One of the messages of the film was that perhaps modern art was somewhat of a hoax.  The gallery owner that first put on her shows, painted detailed realistic pictures that took months to complete and he had quite a bit of bitterness towards abstract artists who throw a bucket of paint against a canvas and sell the work for hundreds of thousands of dollars. Promoting Marla was partly his way of making a statement to the art establishment.

I took away two messages from the film.  The first is that abstract random patterns are often pleasing to our eyes.  I thought many of Marla’s paintings were quite beautiful but I also think some of the art my four year old daughter brings home from school also looks quite nice.  We basically see what we want when we look at a mass of colours and patterns.  It is why a dried river bed, a forest scene or swirling clouds can be so awe inspiring.  We find beauty in randomness.

The second was that I found it odd that no one questioned why it would matter who the artist was.  Why would a painting be less beautiful if it was painted by the father instead of a four year old?  It made me think that perhaps art should be presented anonymously.  It is interesting that the value of a painting by a famous artist vanishes the moment it is discovered to be a forgery. What exactly changed in the painting to cause it suddenly to be worth so much less?  Why is it so important that a Vermeer or a Cezanne be painted by Vermeer or Cezanne?  If someone had the skill to forge a piece of art so perfectly that it could fool anyone, how is that different from the original?  The fact that we put value on things because of their history says a lot about how our brains work and how our priors strongly determine value.

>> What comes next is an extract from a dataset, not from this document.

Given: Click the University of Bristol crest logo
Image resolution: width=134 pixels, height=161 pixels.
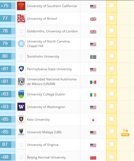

3 thoughts on “Objectivity in art

  1. “One of the messages of the film was that perhaps modern art was somewhat of a hoax.”

    Somehow I agree with you. Sometimes I cannot find the good thing in pieces what they called “art”. But I guess it depends on the appreciator.


  2. Hi Carson,
    I would tend to agree with you but the remark on nature scenes confused me. I guess I like swirling clouds or dry river beds because they were not made by men. I guess someone could spend hours manufacturing rock or constraining the river flow so as to obtain some beautiful shapes that resemble those of nature. But I would not be as much inspired in front if them.
    Thus, maybe knowing the artist (nature, whatever the details of its definition, in this particular case) is sometimes crucial when judging the beauty.


  3. Romain:
    My point was simply that we can find beauty in random patterns and to me at least, clouds look like random patterns. However, that is not to say that others, like yourself, find beauty in natural things for other reasons.

    There are many examples of modern art that I very much like. Mondrian is one of my favourite painters (although his work represents perhaps the opposite of random patterns). However, I also recognize that the craft and skill aspect of some modern art just doesn’t compare to that of painters like El Greco or Vermeer. Some modern art is just about the concept and not about the craft. It sill takes talent but not of the same form as a classical painter.